I also see a large gap between AUC on validation and the AUG calculated by Kaggle, as do several commentators in the competition’s discussions. My guess is that the Test set is not the same random distribution as the Training set. For example, the actual cancer fraction in Training and predicted from the Validation sample is .40. Predicted cancer in the Test set is .33. Validation AUC = .99, while Kaggle’s AUC = .95. These numbers are all from a single session with a clean, pseudo-random start.

Any further clues are appreciated!

1 Like

Another reason may be the way that the original dataset ( I think it was called something like Camelyon17) is composed. They created “virtual” patients by combining slides from multiple patients lymph nodes into one patient. If I were to design a train/test split for the “simplified” pcam set, I would make sure the training and test data don’t come from the same patients, and thus not from the same slides.

I suspect that between different patients, slicing lymph nodes and staining them there is a lot of inter-slide variability.

1 Like

Started with DL1 2019 edition last week.
Because of a, not so helpful yet, background in health care (MD, epidemiology), I joined the Histopathologic Cancer Detection competition on Kaggle.
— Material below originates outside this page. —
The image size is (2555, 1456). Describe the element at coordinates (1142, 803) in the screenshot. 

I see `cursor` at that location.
Using resnet50, 75% of the data and only the basic augmentations (no extras) I reached the top 7% of the competition now. It’s not very fancy probably. Still, it made me happy already :slight_smile:

@sinsji congratulations!!
can you please provide more details about your transforms ?

I used following transform
tfms=get_transforms(flip_vert=True, max_warp=0, max_rotate=10, max_zoom=0, max_lighting=0, p_affine=0.5, p_lighting= 0 )
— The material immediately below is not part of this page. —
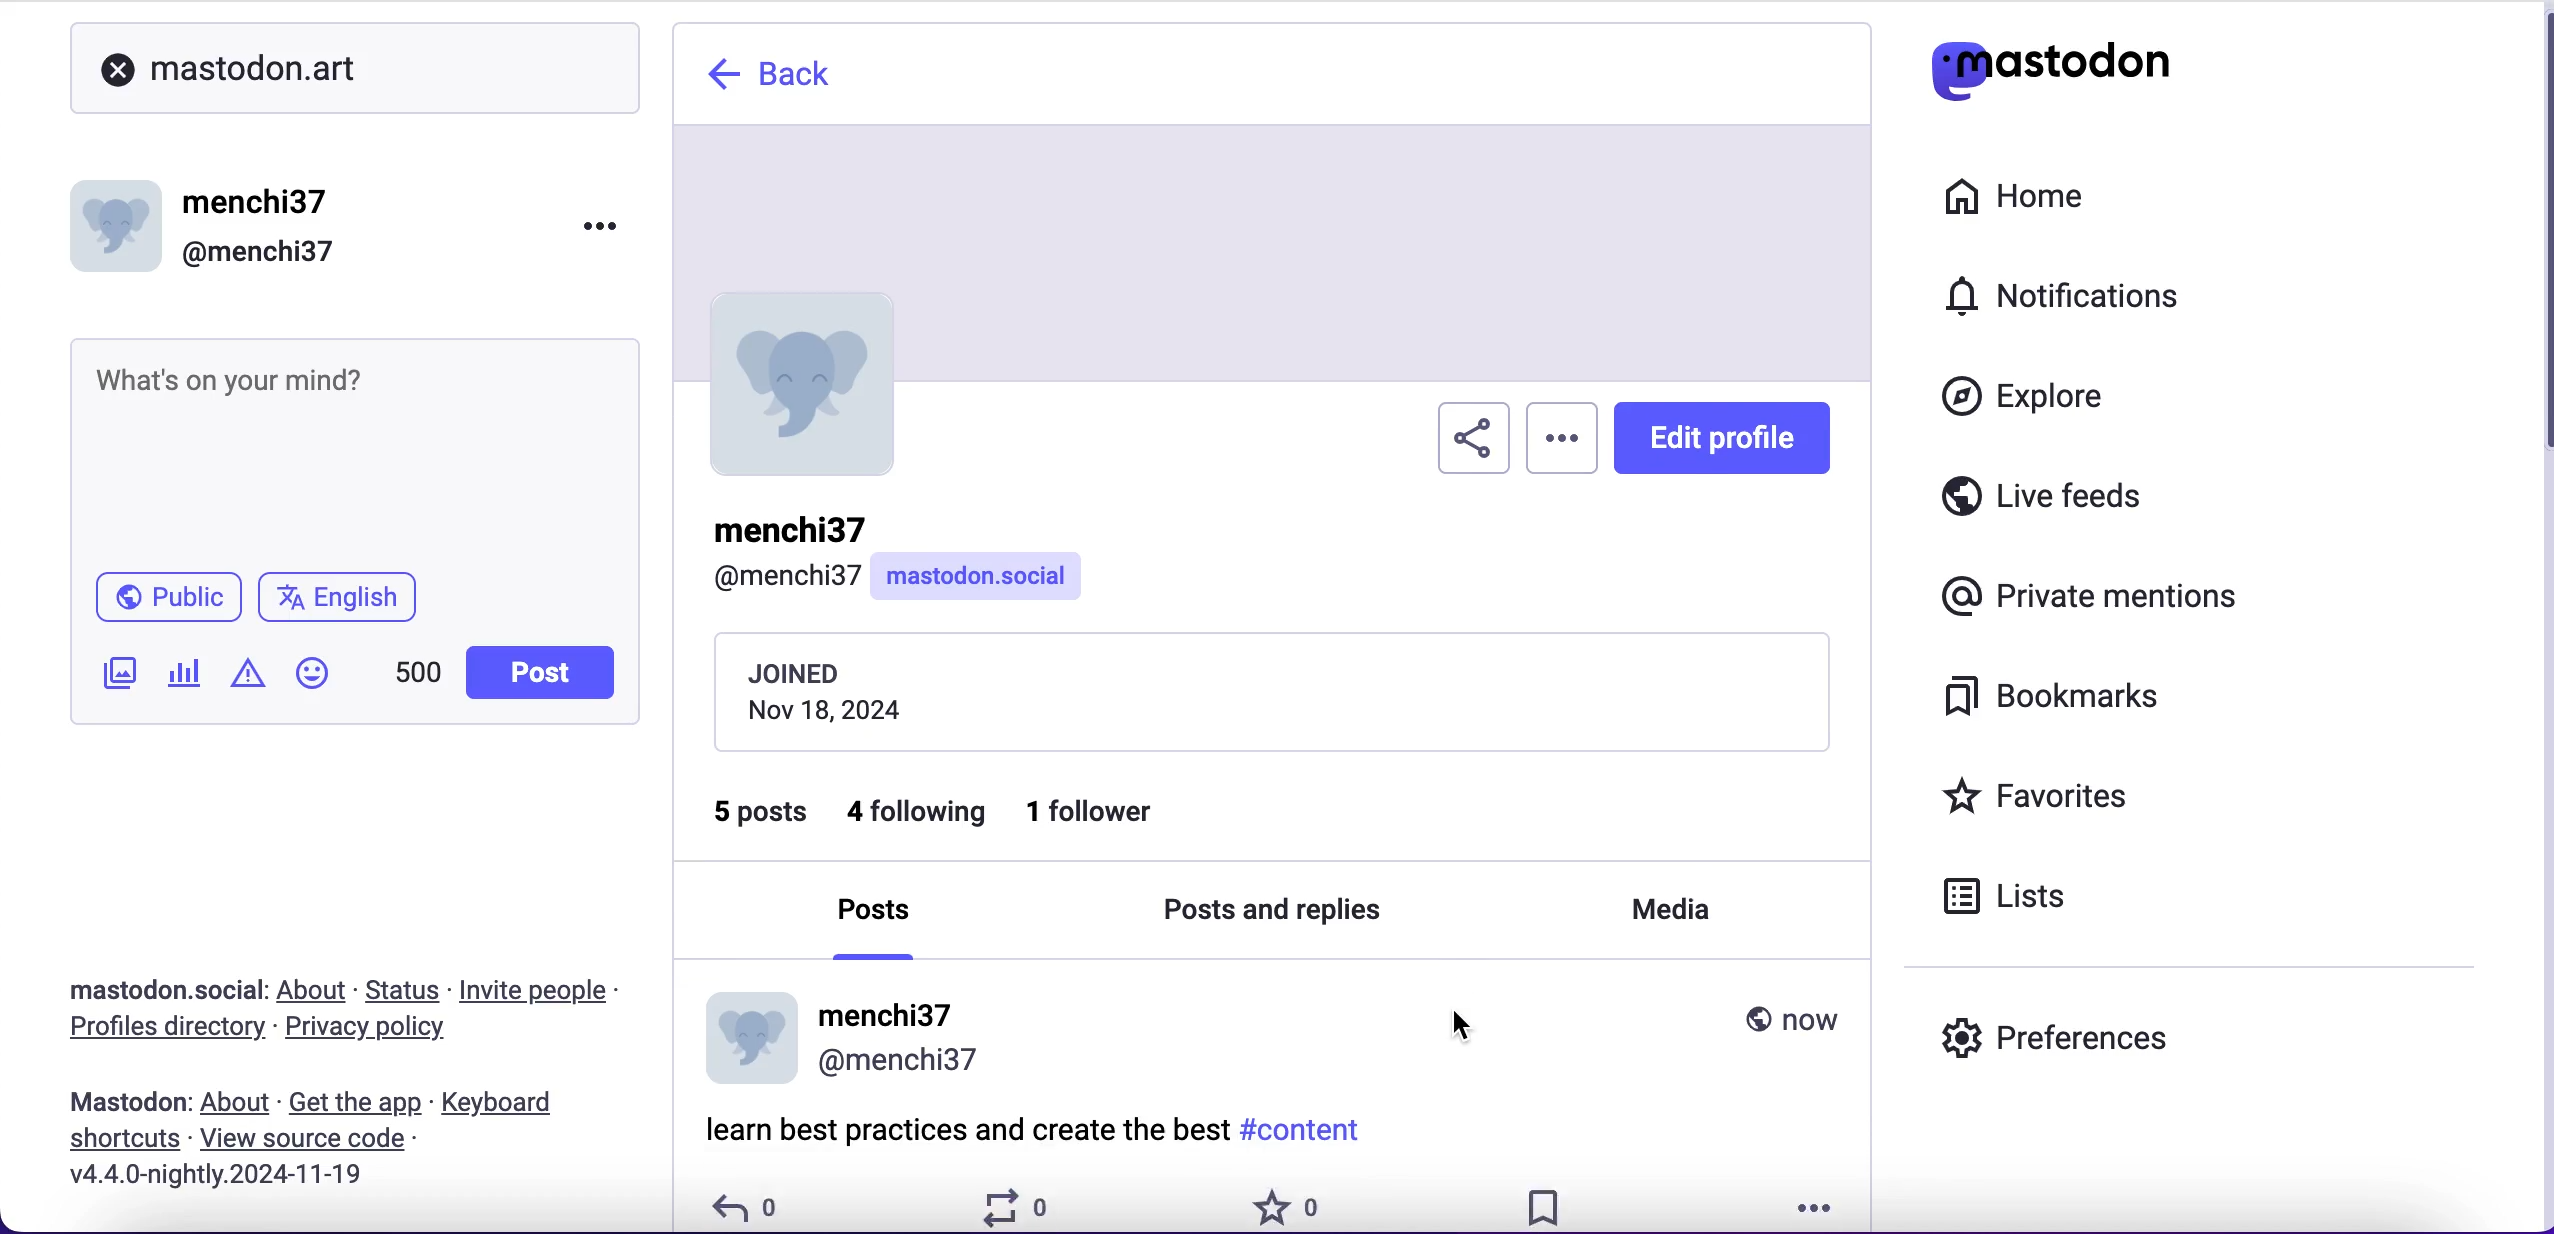 The image size is (2554, 1234). What do you see at coordinates (504, 1104) in the screenshot?
I see `keyboard` at bounding box center [504, 1104].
I did not use zoom because I believe these images must be within some scale ( I may be wrong)
I am trying to break score of 0.97 but somehow not able to do that. My scores are always between 0.96 and 0.97.
Thank you for your time and advice.

In my experiments I found the test score to fluctuate around that 97% as well. Higher validation accuracy did not improve my test scores yet, so maybe there is overfitting…
In you current settings the p_affine seems a bit high, compared to what I copied from Jeremy > 0.1.
Otherwise I just tested a couple augmentations. I included brightness and contrast transformations.

Good luck.

Thank you @sinsji

Try progressive resizing i.e start with small image size, train for a while, then train on the original image size. This technique is a game changer.